Sunday, October 24

Era uma vez.

Era uma vez alguém. Um alguém que ansiava sempre tanto, e que assistia a tão pouco. Vivia reservado num universo onde persistia o heliocentrismo; o centro que era ele próprio. Não ouvia ninguém, porque, já ninguém sequer se dava ao trabalho de falar. Ouvia apenas trémulas vozes; as suas. Era uma vez um alguém que recorria a moralismos de ideias feitas, para provar o certo que estava errado a olhos de todos, que forçava a entrada, quando as portas estavam fechadas a cadeado.
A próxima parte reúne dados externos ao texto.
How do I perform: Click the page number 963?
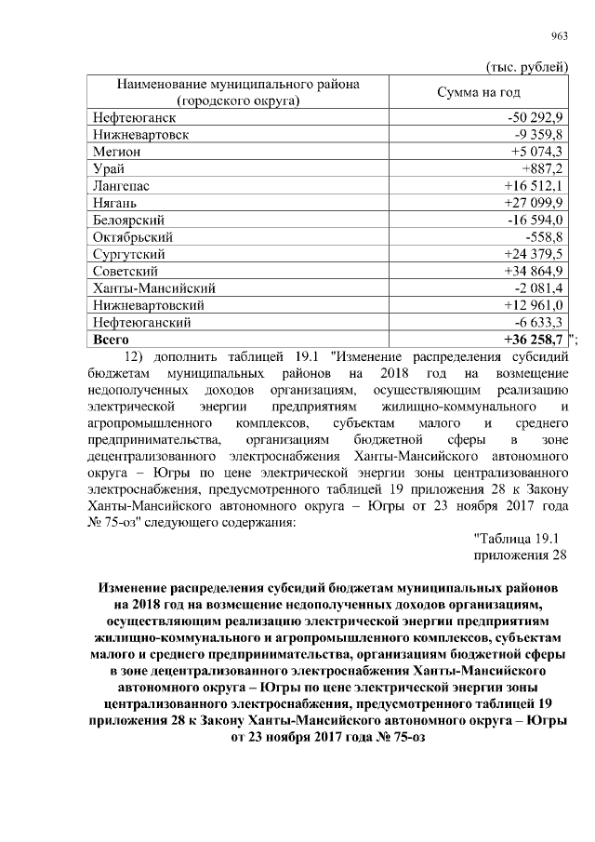(x=560, y=36)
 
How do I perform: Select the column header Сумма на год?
(x=479, y=93)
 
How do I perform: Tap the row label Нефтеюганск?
(x=134, y=118)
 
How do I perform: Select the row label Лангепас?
(x=122, y=186)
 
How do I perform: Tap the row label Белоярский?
(x=129, y=220)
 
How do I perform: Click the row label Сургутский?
(x=129, y=254)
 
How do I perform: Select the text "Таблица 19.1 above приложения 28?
(x=519, y=538)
Um alguém que se considerava dono da sua própria vida, que esborrachava moscas e mosquitos, quando na realidade a sua vida era partilhada em revistas pornográficas, e o único mosquito esborrachado havia sido ele. Era uma vez um alguém que não era ninguém. Um alguém que fora suprimido da vida de muitos, e que persistia em entrar de novo, a derrubar os porteiros e a machadar o cadeado. Existe sempre um desses, por isso é que trago o mata-moscas comigo.

"Tenho a náusea física da humanidade vulgar, que é, aliás, a única que há. E capricho, às vezes, em aprofundar essa náusea, como se pode provocar um vómito para aliviar a vontade de vomitar."